[What is being asked] At the line with "Minimize the video player window", start transcribing; stop after the last line of the data below. Keep it exact and leave pictures out.

Content starts

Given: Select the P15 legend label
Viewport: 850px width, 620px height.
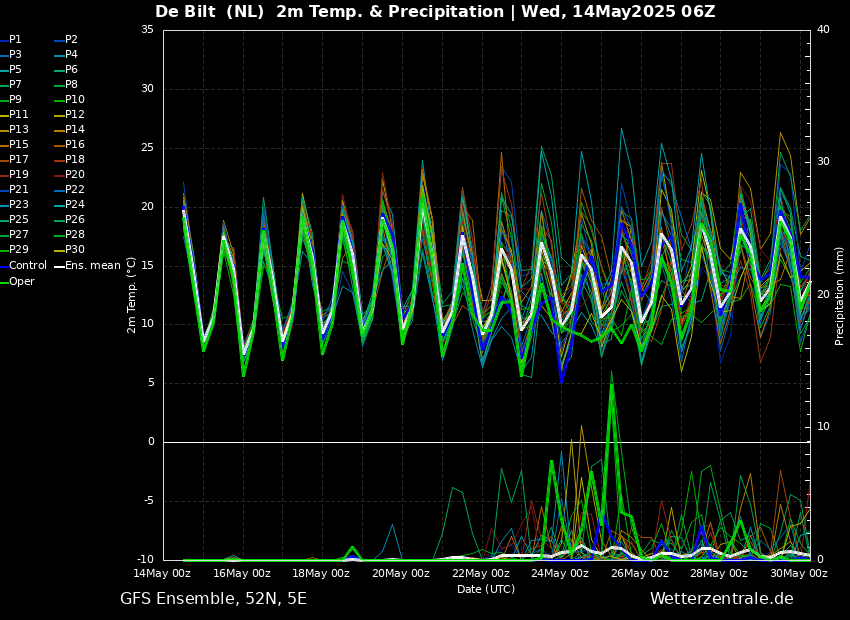Looking at the screenshot, I should (18, 145).
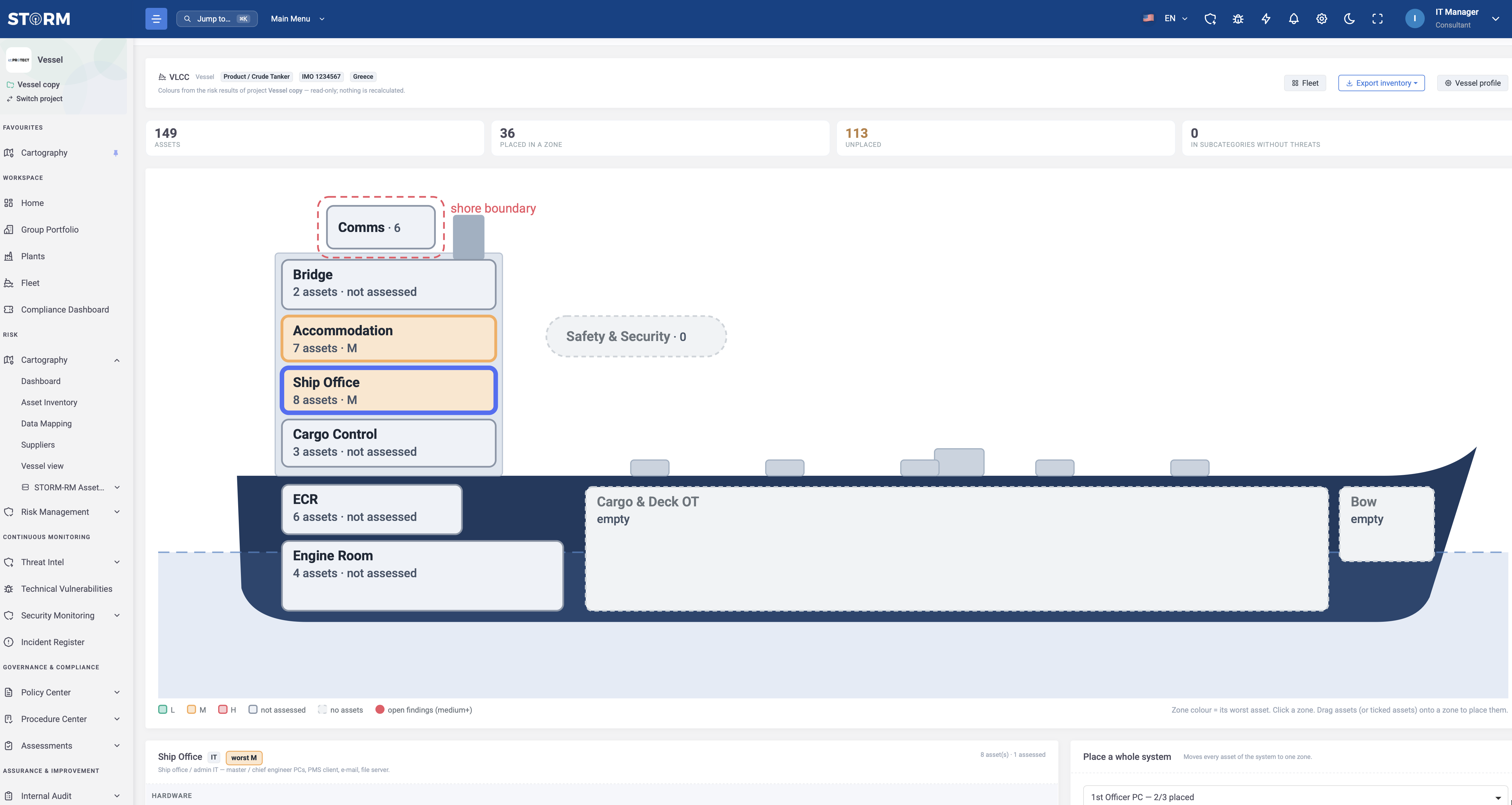Unpin Cartography from favourites using pin icon

pos(116,153)
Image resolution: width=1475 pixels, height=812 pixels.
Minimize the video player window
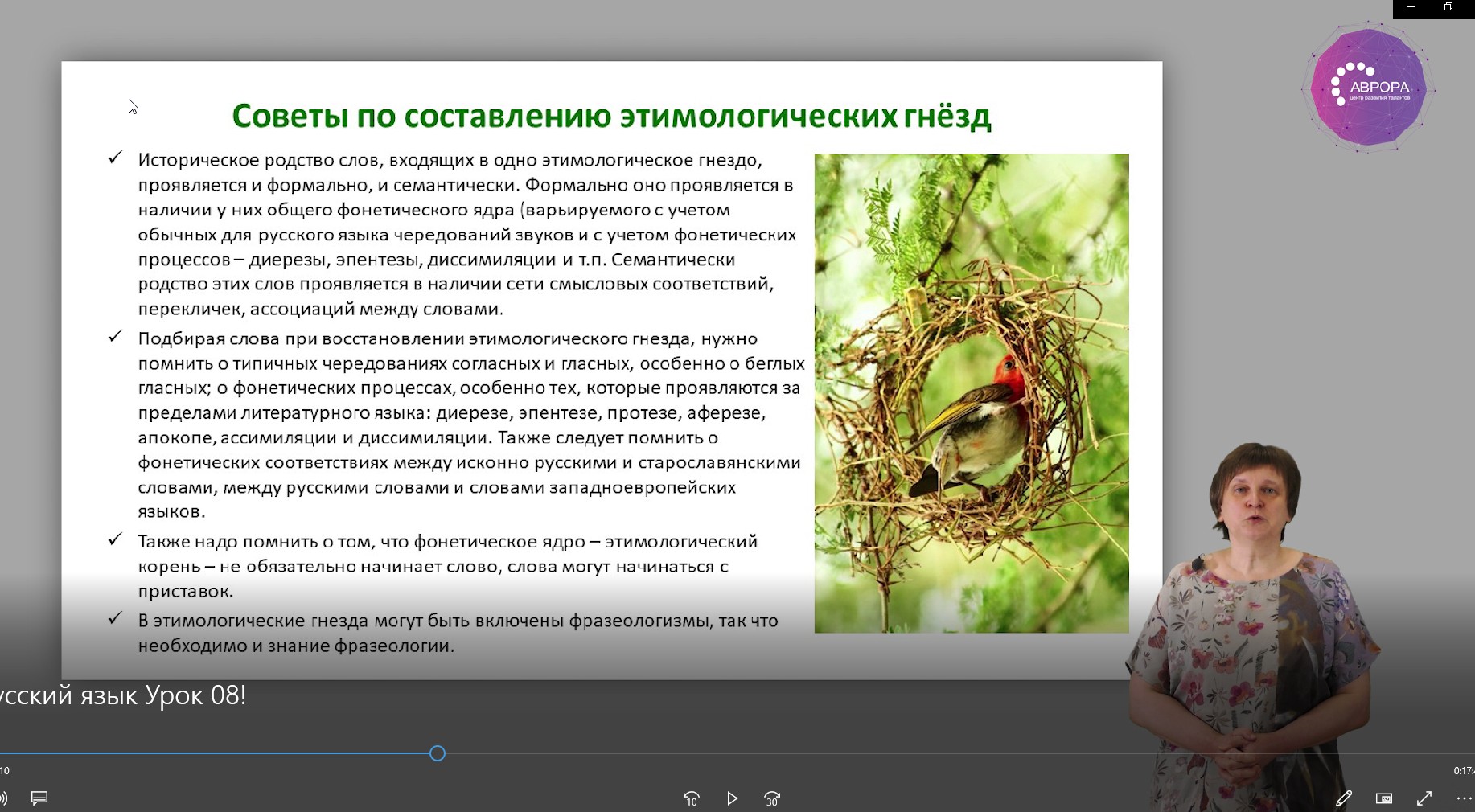pyautogui.click(x=1411, y=7)
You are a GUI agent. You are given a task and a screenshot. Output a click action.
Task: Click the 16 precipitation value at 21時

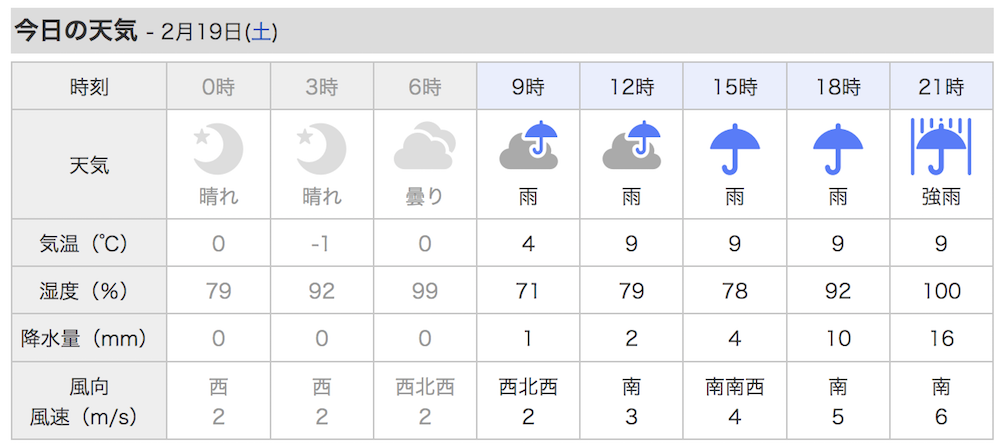coord(941,339)
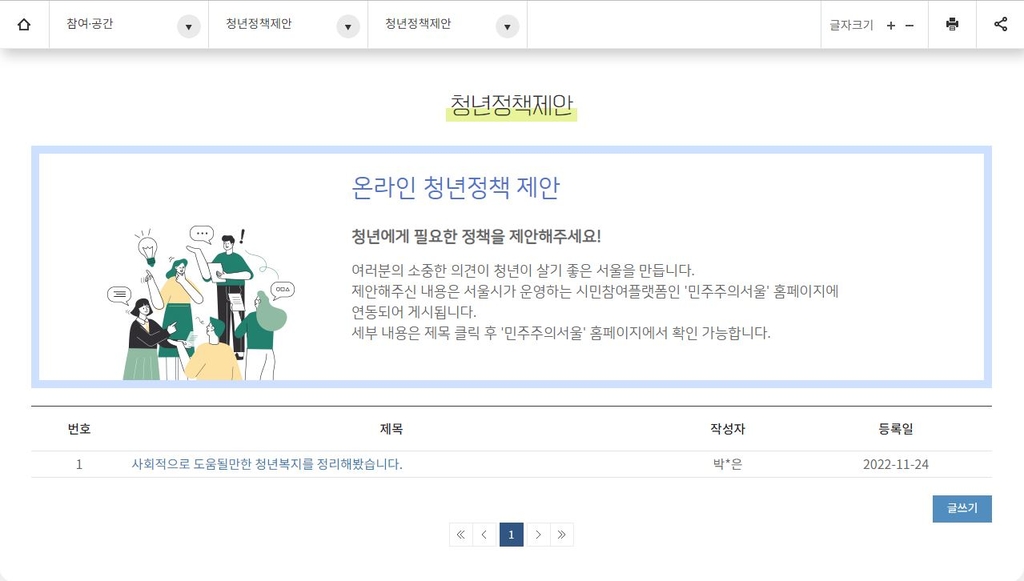This screenshot has height=581, width=1024.
Task: Open the post 사회적으로 도움될만한 청년복지를 정리해봤습니다
Action: point(266,464)
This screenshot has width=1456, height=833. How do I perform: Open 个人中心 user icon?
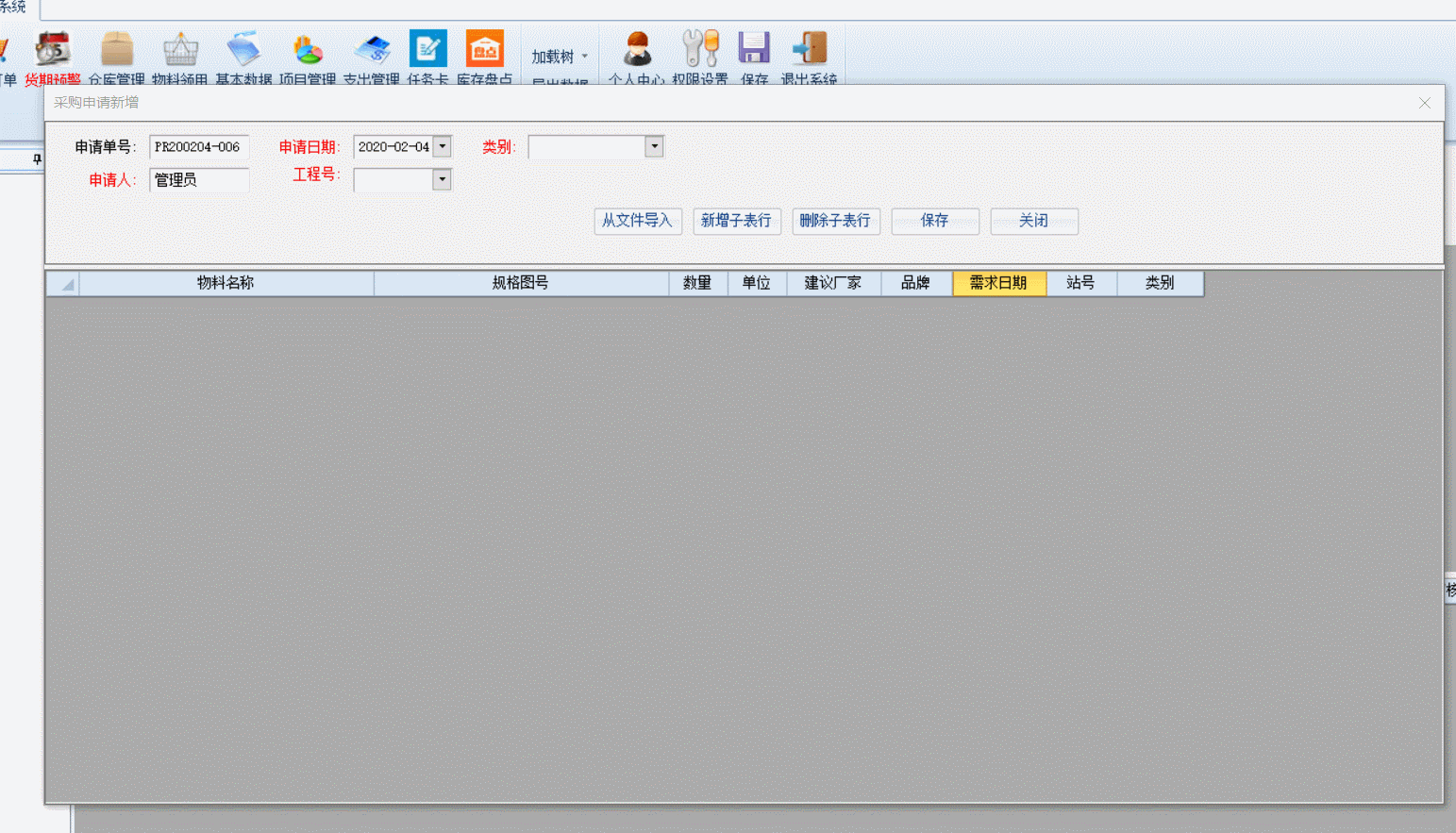637,49
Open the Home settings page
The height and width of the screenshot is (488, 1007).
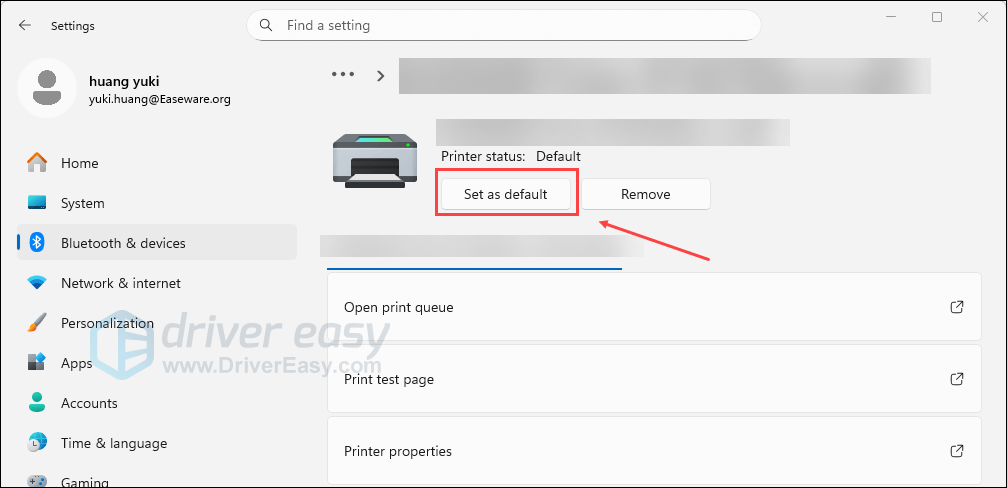(x=79, y=163)
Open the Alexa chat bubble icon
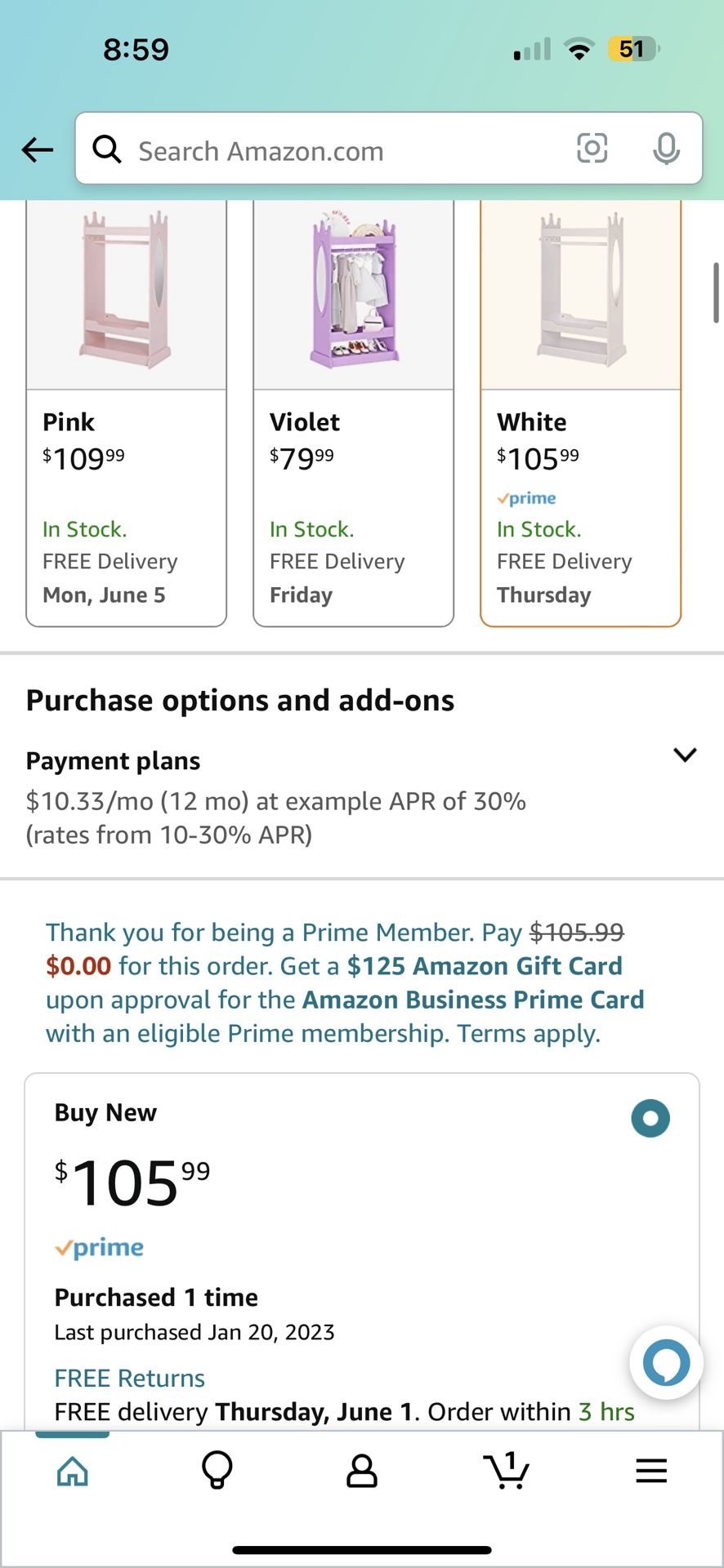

Content ends

[Exercise response]
Minimize the video player window
pyautogui.click(x=1411, y=7)
You are a GUI agent. You are given a task and a screenshot. Output a click action.
Task: Click the 16 precipitation value at 21時

coord(941,339)
This screenshot has height=581, width=1024.
Task: Open the post 사회적으로 도움될만한 청년복지를 정리해봤습니다
Action: point(266,464)
This screenshot has width=1456, height=833. How do I perform: Open 个人中心 user icon?
637,49
Open the Home settings page
The height and width of the screenshot is (488, 1007).
(x=79, y=163)
Open the Alexa chat bubble icon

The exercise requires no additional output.